Your goal: Keeping every word the same, give again only the lines from the one with "Task: Click the 'here' sign-up alerts link" through the end of the data, both included, and leave every picture out.

Source records:
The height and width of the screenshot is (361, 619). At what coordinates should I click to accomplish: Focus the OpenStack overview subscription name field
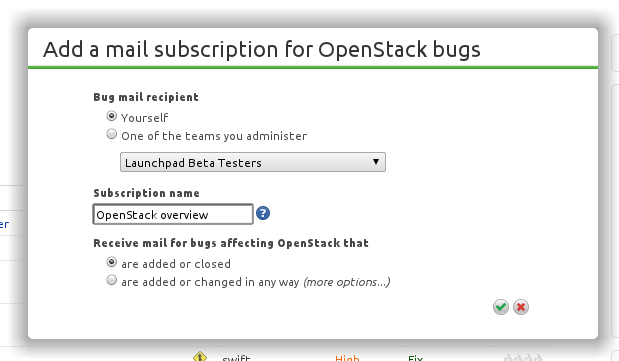click(173, 214)
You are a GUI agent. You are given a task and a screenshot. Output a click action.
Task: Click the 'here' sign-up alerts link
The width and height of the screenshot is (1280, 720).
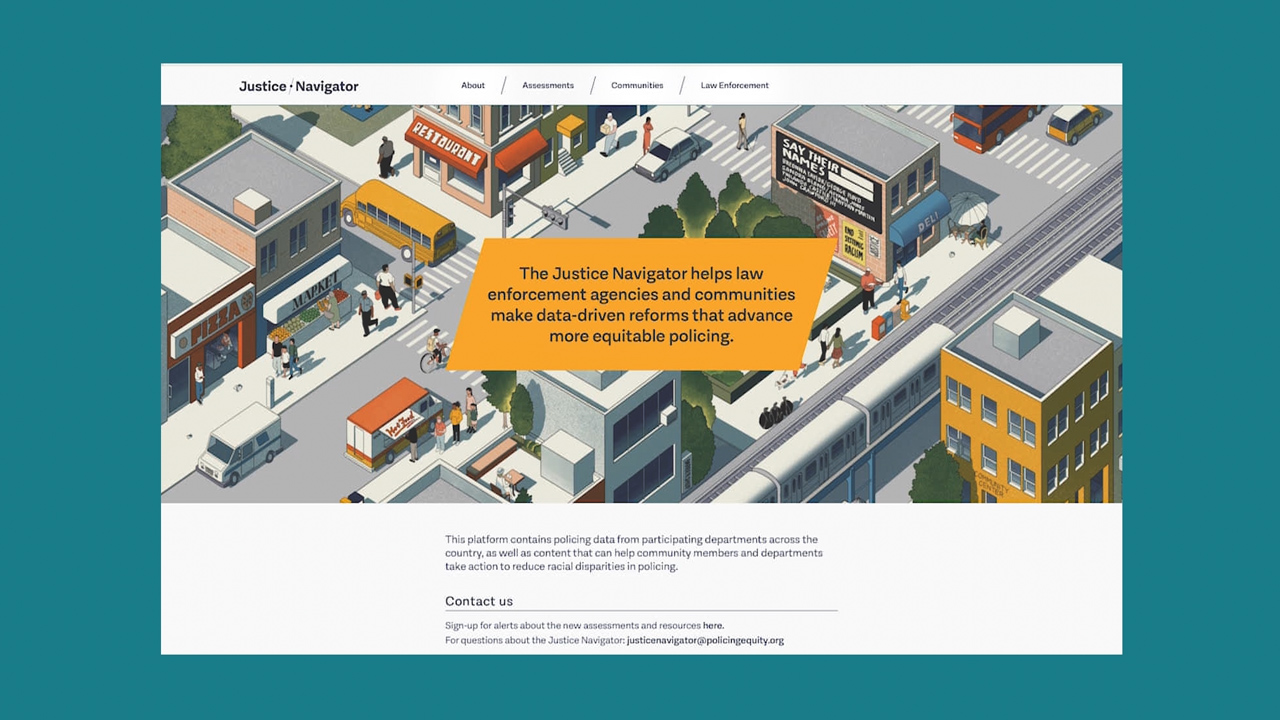[712, 626]
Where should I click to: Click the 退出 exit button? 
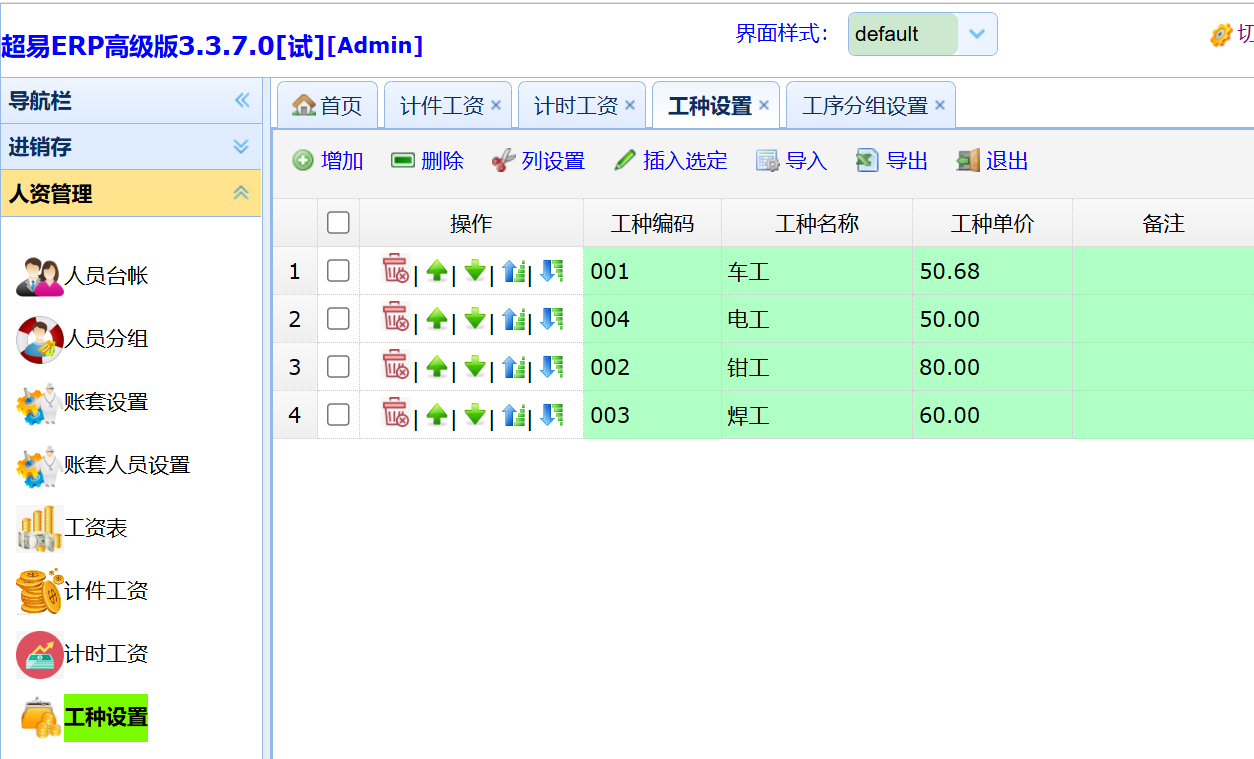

Answer section:
Task: Click the 'here' sign-up alerts link
The width and height of the screenshot is (1280, 720).
[712, 626]
Where should I click to: Click the 退出 exit button? 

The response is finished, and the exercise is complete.